A Homer, Alaska couple, whose home was wrongly raided in April by federal agents who said they were looking for House Speaker Nancy Pelosi’s stolen laptop, can relate to what happened to investigative journalist James O’Keefe last Saturday.
Read: U.S. Sen. Dan Sullivan asks DOJ Merrick Garland to apologize for raid on Homer couple’s home
O’Keefe, the founder of the conservative-oriented Project Veritas, had his home raided by the FBI this month, looking for evidence that O’Keefe had stolen President Joe Biden’s adult daughter’s diary. FBI also raided the homes of other members of the Project Veritas team.
O’Keefe runs the investigative news organization that has conducted dozens of video sting operations, exposing waste, fraud, abuse, and election and government malpractice. He uncovers things that the mainstream media never thinks of looking at.
And he did, in fact, come into possession of the diary, but he never published any of it, and he turned it over to the police, he said, so it could get back to Ashley Biden.
Similar to what happened to Marilyn and Paul Hueper of Homer in late April, the FBI handcuffed O’Keefe during the raid and made him stand in his underwear for hours, while they ransacked his home in Westchester County, NY.

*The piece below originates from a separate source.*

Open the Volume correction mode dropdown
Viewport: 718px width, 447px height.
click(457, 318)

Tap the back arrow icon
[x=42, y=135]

The raid on O’Keefe’s home was so egregious that even the liberal ACLU has issued a statement condemning it, saying “the precedent set in this case could have serious consequences for press freedom. Unless the government had good reason to believe that Project Veritas employees were directly involved in the criminal theft of the diary, it should not have subjected them to invasive searches and seizures. We urge the court to appoint a special master to ensure that law enforcement officers review only those materials that were lawfully seized and that are directly relevant to a legitimate criminal investigation.”

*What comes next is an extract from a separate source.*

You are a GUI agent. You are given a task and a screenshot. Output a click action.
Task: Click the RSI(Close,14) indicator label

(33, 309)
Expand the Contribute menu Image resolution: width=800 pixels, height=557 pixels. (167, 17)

The Biden Administration’s Justice Department blundered similarly last April, when FBI agents decided that Marilyn Hueper had illegally entered the U.S. Capitol, made her way to the House Speaker’s Office, and had stolen the laptop. It was not until October that the FBI found the real culprits — in New York. It was a case of mistaken identity, when the raid took place at the Huepers’ home. A review of the documents in the case show sloppy investigation methods and a rush to judgment by the FBI and other federal agents, such as the Capitol Police.
But by then, the Huepers had found their lives made much more difficult, as they’ve been put on a special “search” list at TSA. Air travel has become all but impossible for them.

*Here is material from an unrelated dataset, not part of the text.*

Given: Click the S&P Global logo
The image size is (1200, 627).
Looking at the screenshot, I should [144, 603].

Unlike the New York ACLU, which has strongly condemned the FBI in the O’Keefe raid, the Alaska chapter of the ACLU was silent on the raid of the Huepers’ home.
In the case of O’Keefe, the matter got even weirder, as the FBI apparently leaked secret information gained in the raid to the New York Times, which then published a story.
O’Keefe is a frequent critic of mainstream media outlet such as the Washington Post and the New York Times. He is reviled by America’s corporate media. Critics are charging collusion between the FBI and the New York Times.
“This is just beyond belief,” said University of Minnesota law professor Jane Kirtley, a former executive director of the Reporters Committee for Freedom of the Press to Politico. “I’m not a big fan of Project Veritas, but this is just over the top. I hope they get a serious reprimand from the court because I think this is just wrong.”
O’Keefe has said that as a journalist, he was denied legal protections afforded to other journalists. His lawyers are, like the ACLU, asking for the oversight of a special master when the phones’ data are reviewed.
“The Department of Justice’s use of a search warrant to seize a reporter’s notes and work product violates decades of established Supreme Court precedent,” O’Keefe lawyer Paul Calli wrote to prosecutors, Politico wrote.
In the April raid in Homer, the FBI also took a cell phone and computer belonging to Marilyn Hueper, and didn’t return them for weeks, after agents had combed through everything.
Reached in Homer, Marilyn Hueper said she was surprised that the FBI would conduct such a raid against a journalist, but after her own experience, not all that surprised. She has still not been paid back for the damage the federal agents did to her home, although the agents did return to her the copy of the U.S. Constitution that they took from the house as evidence against her.
“O’Keefe already turned the diary over to the police, and never reported on it. They were coming after his sources,” Hueper said. “This is a direct assault on freedom of the press, and the confidentiality of their sources. And all the same unnecessary, over the top shock and awe tactics the FBI used against us — guns and handcuffs and battering rams and agents climbing all over the place.”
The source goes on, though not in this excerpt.